2. the function f has derivatives of all orders for all real numbers and |f^(4)(x)| ≤ 7.5. if the third…

2. the function f has derivatives of all orders for all real numbers and |f^(4)(x)| ≤ 7.5. if the third - degree taylor polynomial for f about x = 0 is used to approximate f on the interval 0,1, what is the lagrange error bound for the maximum error on the interval 0,1?
Answer
Explanation:
Step1: Recall Lagrange error - bound formula
The Lagrange error - bound formula for the Taylor polynomial of degree $n$ is given by $|R_n(x)|=\left|\frac{f^{(n + 1)}(c)}{(n+1)!}(x - a)^{n + 1}\right|$, where $c$ is some number between $a$ and $x$, $n$ is the degree of the Taylor polynomial, $a$ is the center of the Taylor polynomial, and $x$ is the point at which we are approximating the function.

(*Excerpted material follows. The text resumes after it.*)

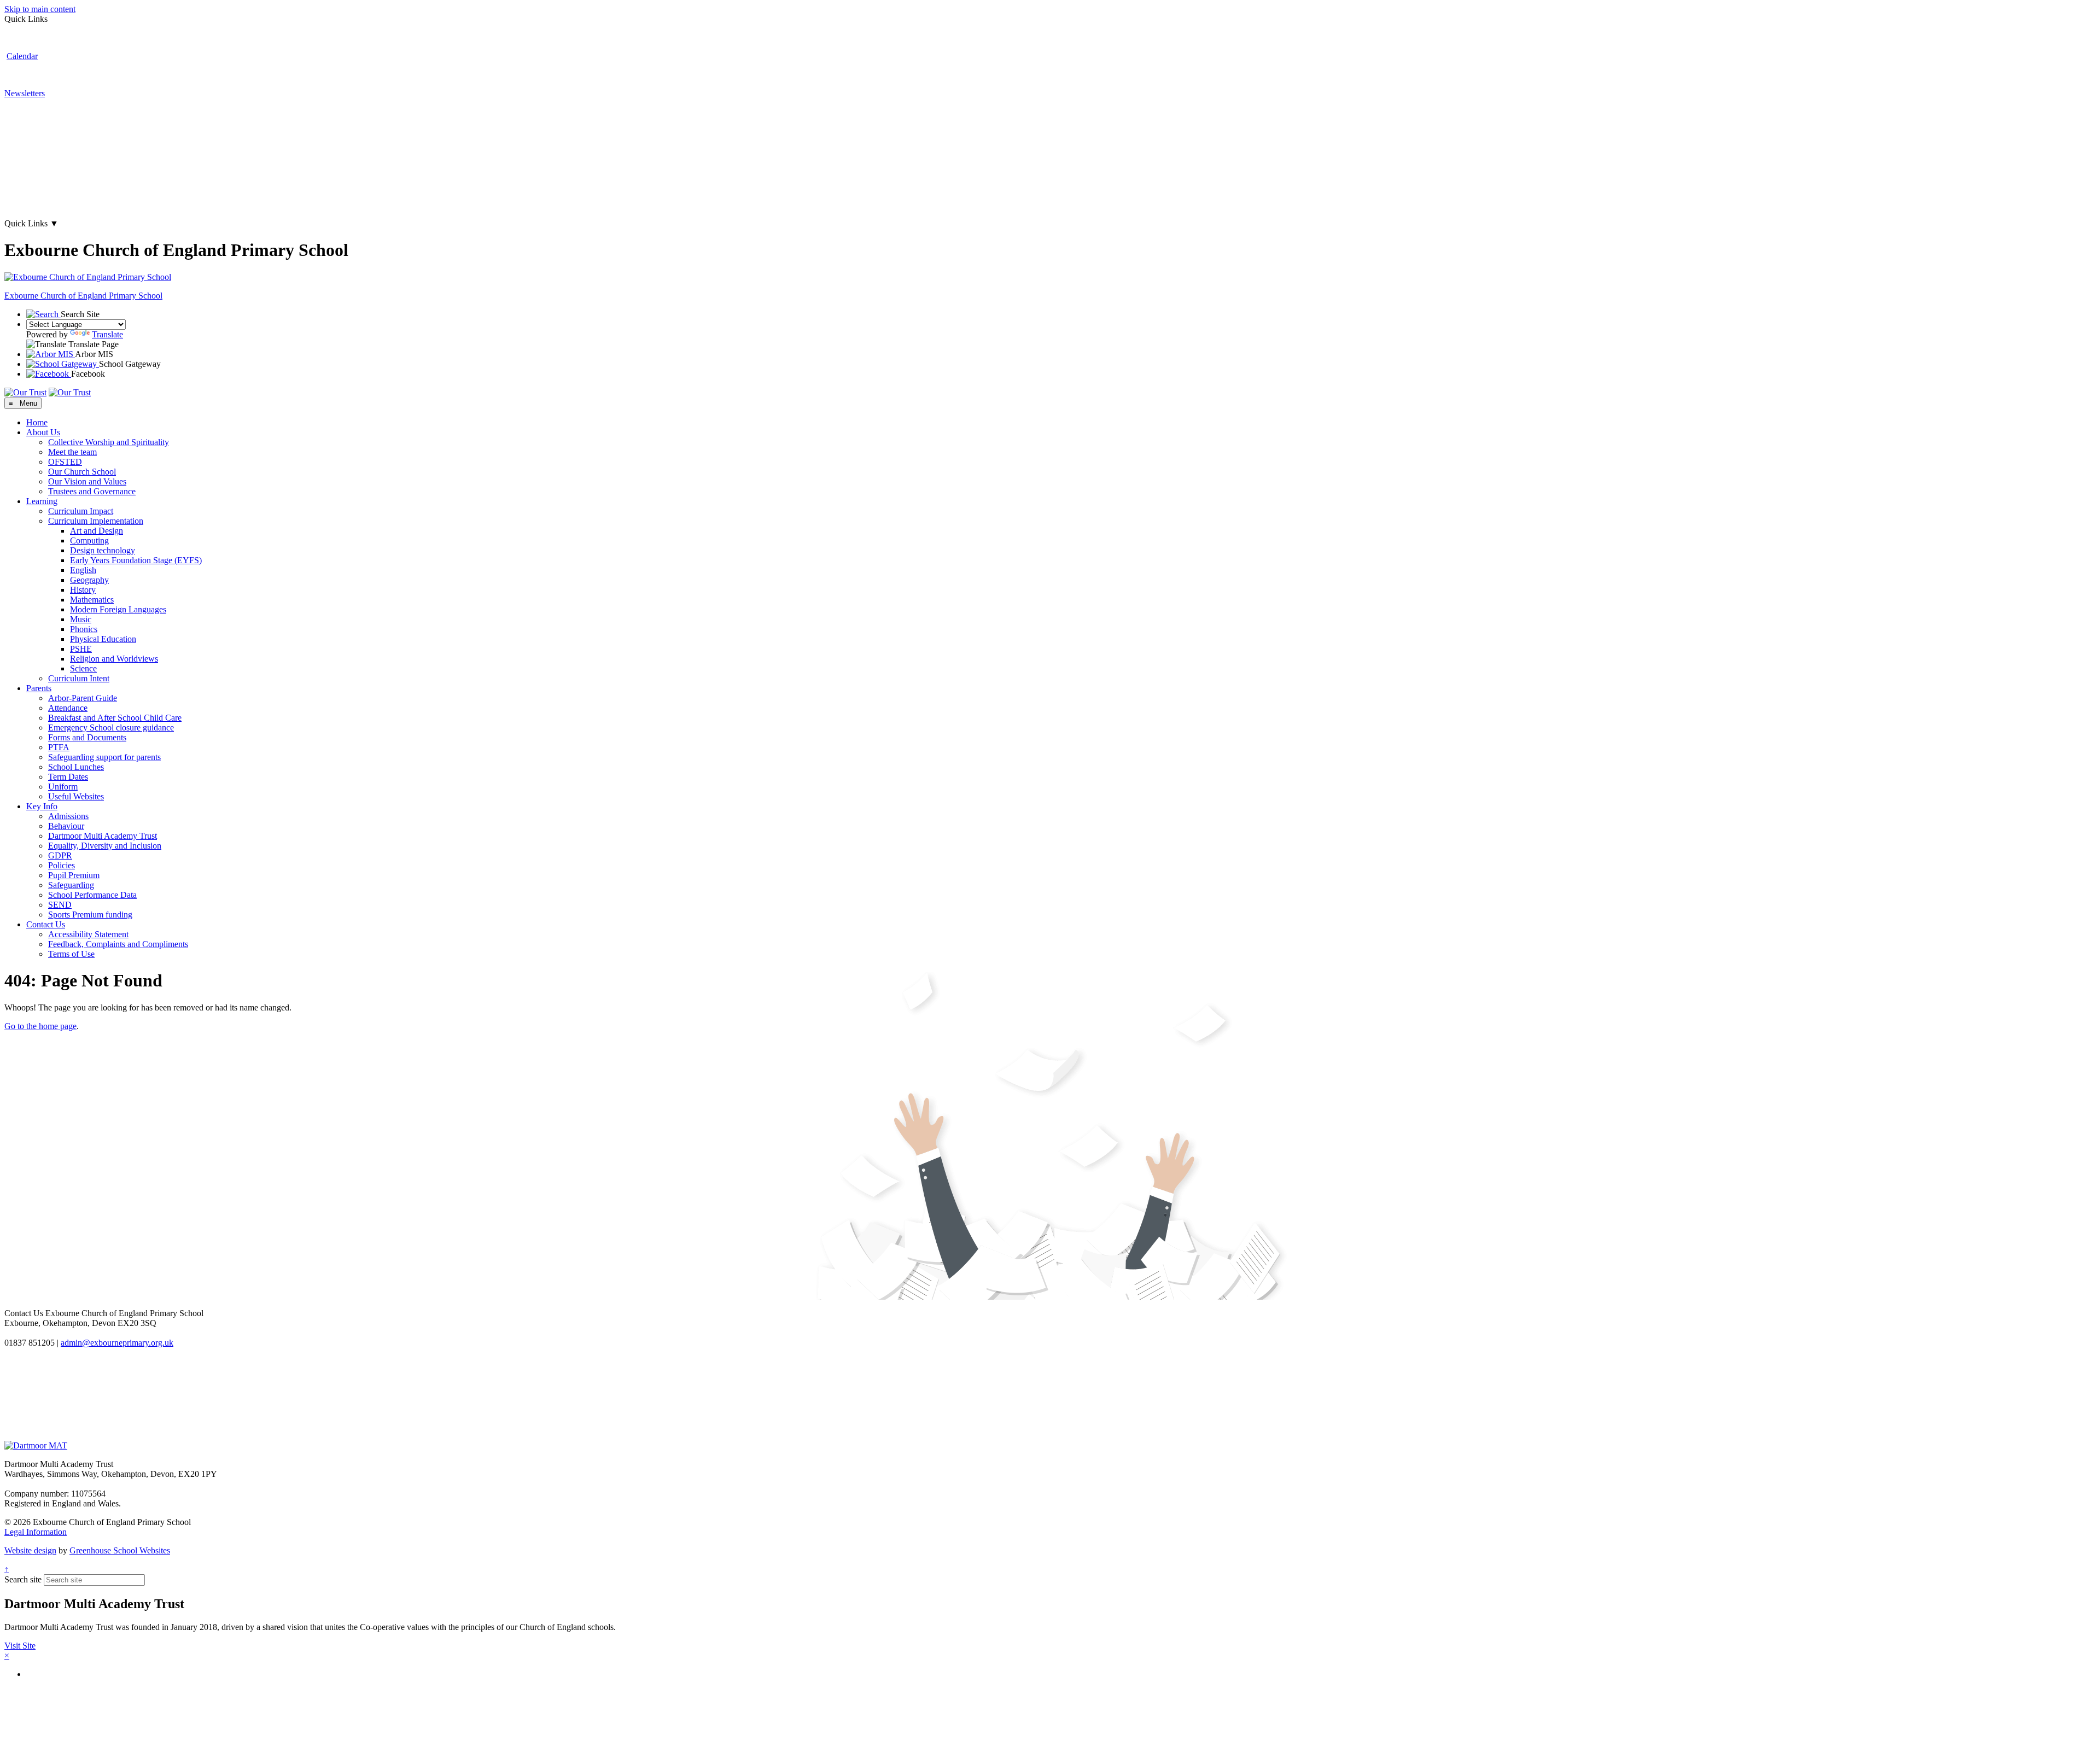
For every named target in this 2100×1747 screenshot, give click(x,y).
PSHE (81, 648)
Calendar (22, 56)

In this case, $n = 3$, $a = 0$, and the interval is $[0,1]$, so $x\in[0,1]$. We know that $|f^{(4)}(c)|\leq7.5$ for all real - valued $c$ (since $|f^{(4)}(x)|\leq7.5$ for all real $x$).

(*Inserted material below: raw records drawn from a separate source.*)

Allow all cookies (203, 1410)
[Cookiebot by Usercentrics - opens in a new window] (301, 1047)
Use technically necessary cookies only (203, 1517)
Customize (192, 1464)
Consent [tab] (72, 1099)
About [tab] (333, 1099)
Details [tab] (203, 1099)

Step2: Substitute values into the formula
Substitute $n = 3$, $a = 0$, and $|f^{(4)}(c)|\leq7.5$ into the Lagrange error - bound formula. We get $|R_3(x)|=\left|\frac{f^{(4)}(c)}{4!}(x - 0)^{4}\right|=\frac{|f^{(4)}(c)|}{24}x^{4}$.
Since $x\in[0,1]$ and $|f^{(4)}(c)|\leq7.5$, to find the maximum value of $|R_3(x)|$ on the interval $[0,1]$, we note that the function $y=\frac{|f^{(4)}(c)|}{24}x^{4}$ is an increasing function of $x$ on the interval $[0,1]$ (because $\frac{|f^{(4)}(c)|}{24}\geq0$).
We substitute $x = 1$ and the maximum value of $|f^{(4)}(c)|$ (which is $7.5$) into the error - bound formula.
$|R_3(1)|=\frac{7.5}{24}\times1^{4}$.
Step3: Calculate the value
$\frac{7.5}{24}=\frac{75}{240}=\frac{5}{16}=0.3125$.
Answer:
$0.3125$